11 August 2005

Neat Trick #1

How to log a message identifying the location in code

Consider this code:

public class Debug
{
public static void debug(String message)
{
StackTraceElement ste =
new Throwable().getStackTrace()[1]; // <==
System.out.println("[" + ste.getFileName()
+ ":"
+ ste.getLineNumber()
+ "] "
+ message);
}
}


Now we can call this from other code:

public class LoggerDemo
{
public static void main(String[] args)
{
Debug.debug("Test Message");
}
}


The output will look something like this - note that we get the source file name and line number where the call was made:

[LoggerDemo.java:16] Test Message


This can be an extremely useful trick.
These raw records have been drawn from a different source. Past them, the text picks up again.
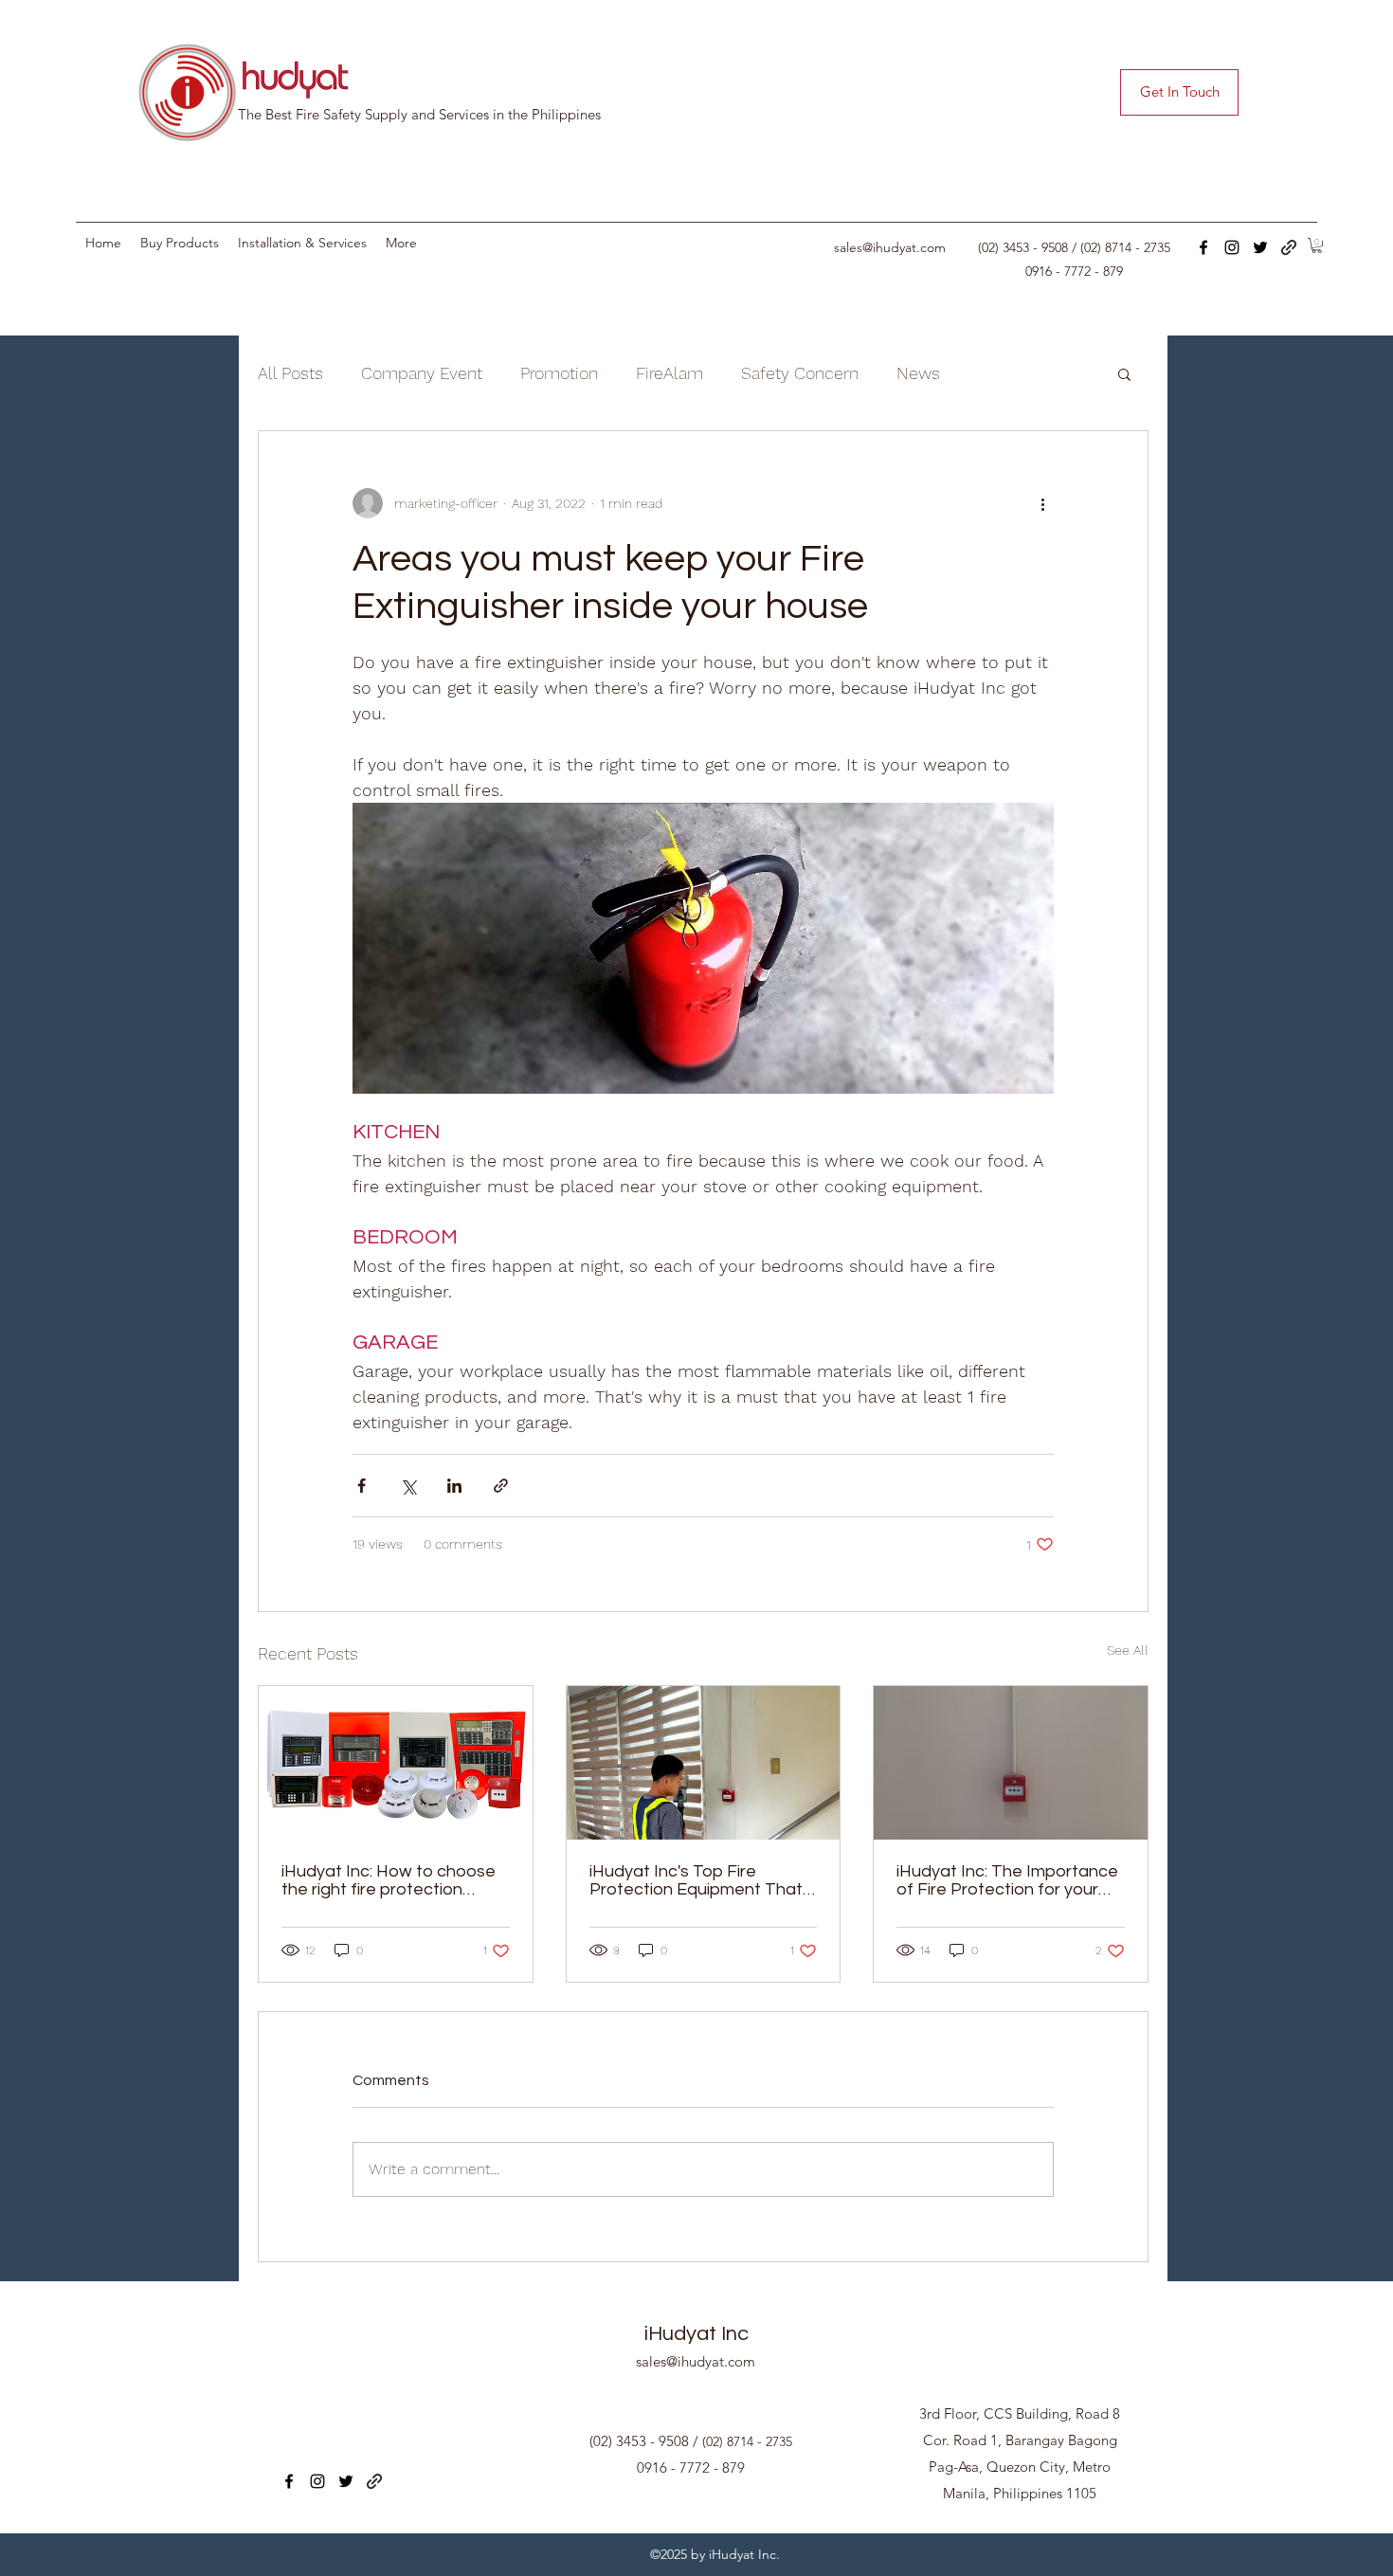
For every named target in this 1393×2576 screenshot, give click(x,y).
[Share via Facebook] (362, 1486)
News (918, 373)
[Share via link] (501, 1486)
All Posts (290, 373)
The secret to how this works is all in the line marked with the "<==" marker comment.

Whenever a Throwable object is created (or an Exception, which is a subclass of Throwable), the JVM creates a stack trace in the form of an array of StackTraceElement objects. (Note that you can create a Throwable object using new just like any other class, and just because it's Throwable doesn't mean that it must be thrown.) The getStackTrace() method returns the stack trace array.

The elements of the array are ordered starting at the point in the code where the Throwable was created, so element 0 would contain details about the line containing the new Throwable() call. Element 1 is the one we want because it tells us about where the debug() method was called from.

As you can see the StackTraceElement contains information about the source file and line number. It also contains the class and method name, so our debug() method could report that too if it was useful.